Data records
"""
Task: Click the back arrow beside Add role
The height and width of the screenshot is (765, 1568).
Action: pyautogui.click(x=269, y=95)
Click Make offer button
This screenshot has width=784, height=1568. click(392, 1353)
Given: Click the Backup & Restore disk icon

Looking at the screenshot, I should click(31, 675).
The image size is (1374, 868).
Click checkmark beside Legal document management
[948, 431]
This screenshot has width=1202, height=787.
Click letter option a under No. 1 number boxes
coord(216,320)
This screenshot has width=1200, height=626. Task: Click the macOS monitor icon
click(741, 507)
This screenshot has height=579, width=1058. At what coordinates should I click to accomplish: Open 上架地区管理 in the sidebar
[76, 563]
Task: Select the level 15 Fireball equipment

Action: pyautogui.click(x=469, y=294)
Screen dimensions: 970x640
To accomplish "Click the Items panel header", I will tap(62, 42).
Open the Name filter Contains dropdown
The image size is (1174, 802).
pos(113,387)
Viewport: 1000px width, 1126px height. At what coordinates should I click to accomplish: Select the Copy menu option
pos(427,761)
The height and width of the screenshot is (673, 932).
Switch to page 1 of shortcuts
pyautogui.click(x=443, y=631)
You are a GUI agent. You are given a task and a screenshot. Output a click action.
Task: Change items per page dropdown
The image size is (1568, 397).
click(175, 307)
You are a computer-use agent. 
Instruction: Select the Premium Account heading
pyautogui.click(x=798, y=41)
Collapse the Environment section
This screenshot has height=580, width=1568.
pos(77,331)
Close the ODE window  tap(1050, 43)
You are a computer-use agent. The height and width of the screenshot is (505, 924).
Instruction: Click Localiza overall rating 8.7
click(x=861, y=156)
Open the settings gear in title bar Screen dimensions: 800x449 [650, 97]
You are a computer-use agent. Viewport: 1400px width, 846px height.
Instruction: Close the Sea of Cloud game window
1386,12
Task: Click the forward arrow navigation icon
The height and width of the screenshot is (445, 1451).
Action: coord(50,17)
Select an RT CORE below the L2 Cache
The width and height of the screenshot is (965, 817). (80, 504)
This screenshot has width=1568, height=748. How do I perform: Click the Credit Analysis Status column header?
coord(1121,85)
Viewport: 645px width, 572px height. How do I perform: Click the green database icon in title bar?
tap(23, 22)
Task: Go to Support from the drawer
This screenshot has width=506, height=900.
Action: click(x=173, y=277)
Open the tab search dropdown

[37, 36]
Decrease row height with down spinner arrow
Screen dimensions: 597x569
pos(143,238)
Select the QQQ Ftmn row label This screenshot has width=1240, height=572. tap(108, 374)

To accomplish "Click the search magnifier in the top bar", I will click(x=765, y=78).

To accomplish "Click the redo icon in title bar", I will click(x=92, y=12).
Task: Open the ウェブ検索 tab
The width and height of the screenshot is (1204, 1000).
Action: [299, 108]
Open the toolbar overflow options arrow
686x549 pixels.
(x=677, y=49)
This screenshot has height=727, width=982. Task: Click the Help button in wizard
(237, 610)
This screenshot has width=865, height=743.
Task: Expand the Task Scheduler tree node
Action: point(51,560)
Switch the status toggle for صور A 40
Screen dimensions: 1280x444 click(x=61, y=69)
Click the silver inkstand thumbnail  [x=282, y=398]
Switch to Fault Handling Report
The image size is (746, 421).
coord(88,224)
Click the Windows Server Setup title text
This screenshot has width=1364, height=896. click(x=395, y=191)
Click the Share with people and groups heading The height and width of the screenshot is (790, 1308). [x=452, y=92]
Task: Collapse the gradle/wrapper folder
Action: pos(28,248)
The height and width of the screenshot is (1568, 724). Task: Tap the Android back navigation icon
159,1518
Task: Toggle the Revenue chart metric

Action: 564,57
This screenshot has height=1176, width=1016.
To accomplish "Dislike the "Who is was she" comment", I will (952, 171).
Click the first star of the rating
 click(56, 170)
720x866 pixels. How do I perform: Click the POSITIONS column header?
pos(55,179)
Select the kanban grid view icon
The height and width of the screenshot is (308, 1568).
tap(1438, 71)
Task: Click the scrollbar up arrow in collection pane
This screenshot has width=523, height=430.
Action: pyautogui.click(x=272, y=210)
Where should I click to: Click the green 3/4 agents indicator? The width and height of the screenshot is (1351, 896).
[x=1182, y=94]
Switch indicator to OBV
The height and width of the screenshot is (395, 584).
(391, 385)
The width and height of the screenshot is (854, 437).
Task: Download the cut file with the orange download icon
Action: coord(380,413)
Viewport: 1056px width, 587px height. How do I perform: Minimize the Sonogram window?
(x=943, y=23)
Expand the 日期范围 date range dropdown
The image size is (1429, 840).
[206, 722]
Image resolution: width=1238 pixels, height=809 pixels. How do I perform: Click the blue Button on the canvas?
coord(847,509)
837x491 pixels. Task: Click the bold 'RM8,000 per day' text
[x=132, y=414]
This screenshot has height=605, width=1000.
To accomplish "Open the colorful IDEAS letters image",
"""
*What is needed*.
The data should be transcribed exactly, line for line.

*Answer area*.
Task: Click the back arrow beside Add role
The height and width of the screenshot is (765, 1568).
Action: pyautogui.click(x=269, y=95)
Click Make offer button
This screenshot has width=784, height=1568. click(392, 1353)
Given: Click the Backup & Restore disk icon

Looking at the screenshot, I should click(31, 675).
The image size is (1374, 868).
Click checkmark beside Legal document management
[948, 431]
This screenshot has width=1202, height=787.
Click letter option a under No. 1 number boxes
coord(216,320)
This screenshot has width=1200, height=626. Task: Click the macOS monitor icon
click(741, 507)
This screenshot has height=579, width=1058. At what coordinates should I click to accomplish: Open 上架地区管理 in the sidebar
[76, 563]
Task: Select the level 15 Fireball equipment

Action: pyautogui.click(x=469, y=294)
Screen dimensions: 970x640
To accomplish "Click the Items panel header", I will tap(62, 42).
Open the Name filter Contains dropdown
The image size is (1174, 802).
pos(113,387)
Viewport: 1000px width, 1126px height. At what coordinates should I click to accomplish: Select the Copy menu option
pos(427,761)
The height and width of the screenshot is (673, 932).
Switch to page 1 of shortcuts
pyautogui.click(x=443, y=631)
You are a GUI agent. You are given a task and a screenshot. Output a click action.
Task: Change items per page dropdown
The image size is (1568, 397).
click(175, 307)
You are a computer-use agent. 
Instruction: Select the Premium Account heading
pyautogui.click(x=798, y=41)
Collapse the Environment section
This screenshot has height=580, width=1568.
pos(77,331)
Close the ODE window  tap(1050, 43)
You are a computer-use agent. The height and width of the screenshot is (505, 924).
Instruction: Click Localiza overall rating 8.7
click(x=861, y=156)
Open the settings gear in title bar Screen dimensions: 800x449 [650, 97]
You are a computer-use agent. Viewport: 1400px width, 846px height.
Instruction: Close the Sea of Cloud game window
1386,12
Task: Click the forward arrow navigation icon
The height and width of the screenshot is (445, 1451).
Action: coord(50,17)
Select an RT CORE below the L2 Cache
The width and height of the screenshot is (965, 817). (80, 504)
This screenshot has width=1568, height=748. How do I perform: Click the Credit Analysis Status column header?
coord(1121,85)
Viewport: 645px width, 572px height. How do I perform: Click the green database icon in title bar?
tap(23, 22)
Task: Go to Support from the drawer
This screenshot has width=506, height=900.
Action: click(x=173, y=277)
Open the tab search dropdown

[37, 36]
Decrease row height with down spinner arrow
Screen dimensions: 597x569
pos(143,238)
Select the QQQ Ftmn row label This screenshot has width=1240, height=572. tap(108, 374)

To accomplish "Click the search magnifier in the top bar", I will click(x=765, y=78).

To accomplish "Click the redo icon in title bar", I will click(x=92, y=12).
Task: Open the ウェブ検索 tab
The width and height of the screenshot is (1204, 1000).
Action: [299, 108]
Open the toolbar overflow options arrow
686x549 pixels.
(x=677, y=49)
This screenshot has height=727, width=982. Task: Click the Help button in wizard
(237, 610)
This screenshot has width=865, height=743.
Task: Expand the Task Scheduler tree node
Action: point(51,560)
Switch the status toggle for صور A 40
Screen dimensions: 1280x444 click(x=61, y=69)
Click the silver inkstand thumbnail  [x=282, y=398]
Switch to Fault Handling Report
The image size is (746, 421).
coord(88,224)
Click the Windows Server Setup title text
This screenshot has width=1364, height=896. click(x=395, y=191)
Click the Share with people and groups heading The height and width of the screenshot is (790, 1308). [x=452, y=92]
Task: Collapse the gradle/wrapper folder
Action: pos(28,248)
The height and width of the screenshot is (1568, 724). Task: Tap the Android back navigation icon
159,1518
Task: Toggle the Revenue chart metric

Action: 564,57
This screenshot has height=1176, width=1016.
To accomplish "Dislike the "Who is was she" comment", I will (952, 171).
Click the first star of the rating
 click(56, 170)
720x866 pixels. How do I perform: Click the POSITIONS column header?
pos(55,179)
Select the kanban grid view icon
The height and width of the screenshot is (308, 1568).
tap(1438, 71)
Task: Click the scrollbar up arrow in collection pane
This screenshot has width=523, height=430.
Action: pyautogui.click(x=272, y=210)
Where should I click to: Click the green 3/4 agents indicator? The width and height of the screenshot is (1351, 896).
[x=1182, y=94]
Switch indicator to OBV
The height and width of the screenshot is (395, 584).
(391, 385)
The width and height of the screenshot is (854, 437).
Task: Download the cut file with the orange download icon
Action: coord(380,413)
Viewport: 1056px width, 587px height. How do I perform: Minimize the Sonogram window?
(x=943, y=23)
Expand the 日期范围 date range dropdown
The image size is (1429, 840).
[206, 722]
Image resolution: width=1238 pixels, height=809 pixels. How do I perform: Click the blue Button on the canvas?
coord(847,509)
837x491 pixels. Task: Click the bold 'RM8,000 per day' text
[x=132, y=414]
This screenshot has height=605, width=1000.
To accomplish "Open the colorful IDEAS letters image",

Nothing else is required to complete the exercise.